Zureichende Verdachtsmomente
Könnte es sein, dass diesen Bannerträgern der Respektierung des Wählerwillens dieser auf EU-Ebene schlichtweg völlig Wurst ist? Könnte es sein, dass nicht die sogenannten EU-Gegner, gar EU-Feinde, deren massive Stimmengewinne die EU-freundlichen Parteien eigentlich aufschrecken müssten, gar nicht die wirklichen Gegner einer sich demokratisch organisierenden EU sind? Sondern diejenigen, die dem Wählerwillen dermassen ungeniert ins Gesicht spucken?
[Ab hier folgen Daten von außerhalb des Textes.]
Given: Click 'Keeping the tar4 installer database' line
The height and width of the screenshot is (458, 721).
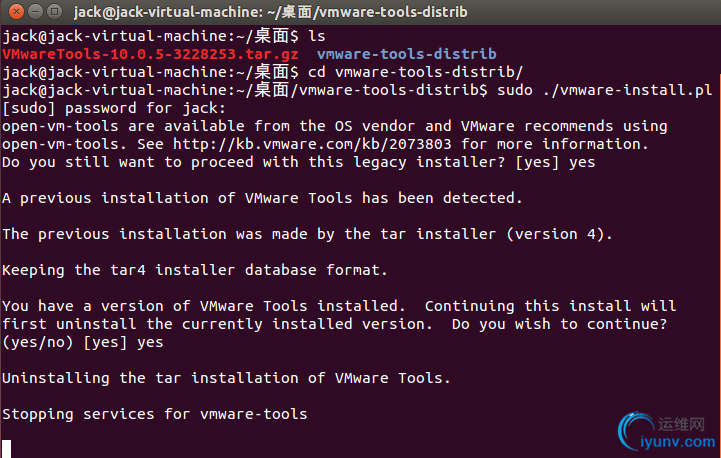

In Malawi fanden auch kürzlich Präsidentschaftswahlen statt. Ja, in diesem Elendsloch in Afrika, einem der ärmsten Länder der Welt, teilweise unregierbar, ein gescheiterter Staat. Die amtierende Präsidentin Joyce Banda annullierte dann kurzerhand die Wahlen wegen «schweren Unregelmässigkeiten». Die schwerste bestand offensichtlich darin, dass sie bei den ersten Auszählungen nur auf Platz drei im Kandidatenfeld lag. Aber immerhin, sie hat Neuwahlen innerhalb 90 Tagen angekündigt und dass sie nicht mehr antreten will. Malawis Staatsverschuldung liegt übrigens bei lediglich 58 Prozent des BIP. Da könnte sich die EU ein, zwei Scheiben von abschneiden. Das wäre für ein Mal sinnvolle und umgekehrte Entwicklungshilfe.